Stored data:

>>>>

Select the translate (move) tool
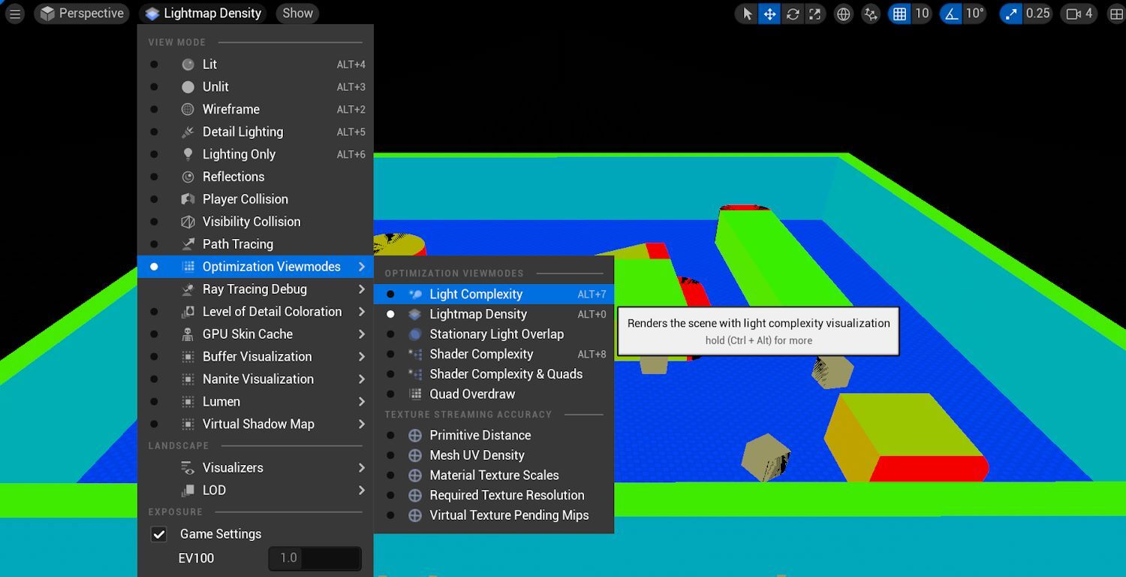Viewport: 1126px width, 577px height. click(x=769, y=14)
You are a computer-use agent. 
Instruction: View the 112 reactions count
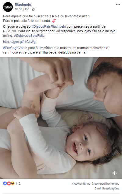[x=18, y=183]
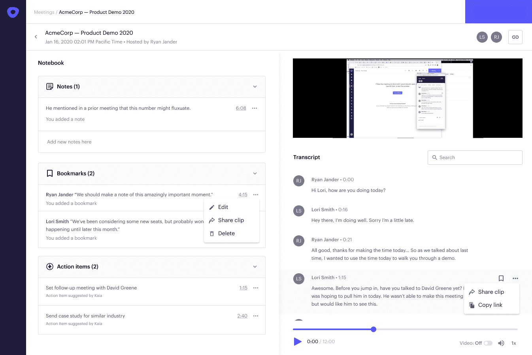The height and width of the screenshot is (355, 532).
Task: Open options for Send case study item
Action: coord(256,316)
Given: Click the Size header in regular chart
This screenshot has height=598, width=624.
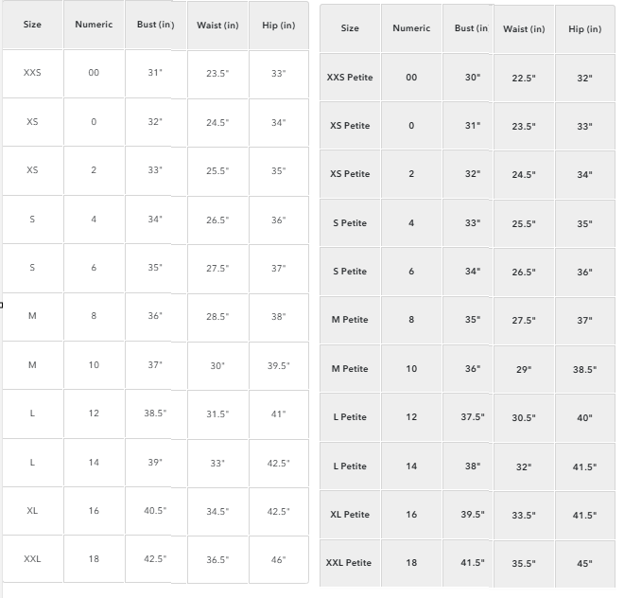Looking at the screenshot, I should [32, 25].
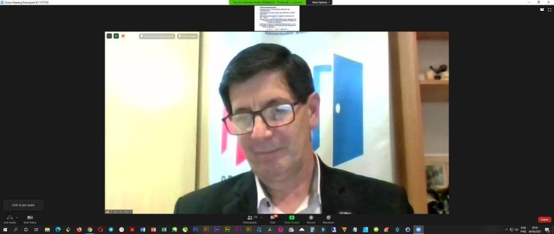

<<<<

Output the lines word for word, starting at the top of the data and going on through the line with "Action: coord(256,316)". Leave the pictures out.

Select the translate (move) tool
Viewport: 1126px width, 577px height. click(x=769, y=14)
You are a computer-use agent. 
Instruction: View the 112 reactions count
[x=18, y=183]
The height and width of the screenshot is (355, 532).
Task: Open options for Send case study item
Action: coord(256,316)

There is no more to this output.